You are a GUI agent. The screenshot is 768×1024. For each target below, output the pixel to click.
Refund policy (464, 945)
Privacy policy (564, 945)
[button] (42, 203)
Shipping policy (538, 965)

────────────────

_EXERCISE DESCRIPTION_: Please copy out each line of the material that contains the string "policy".

_RESPONSE AREA_:
Refund policy (464, 945)
Privacy policy (564, 945)
Shipping policy (538, 965)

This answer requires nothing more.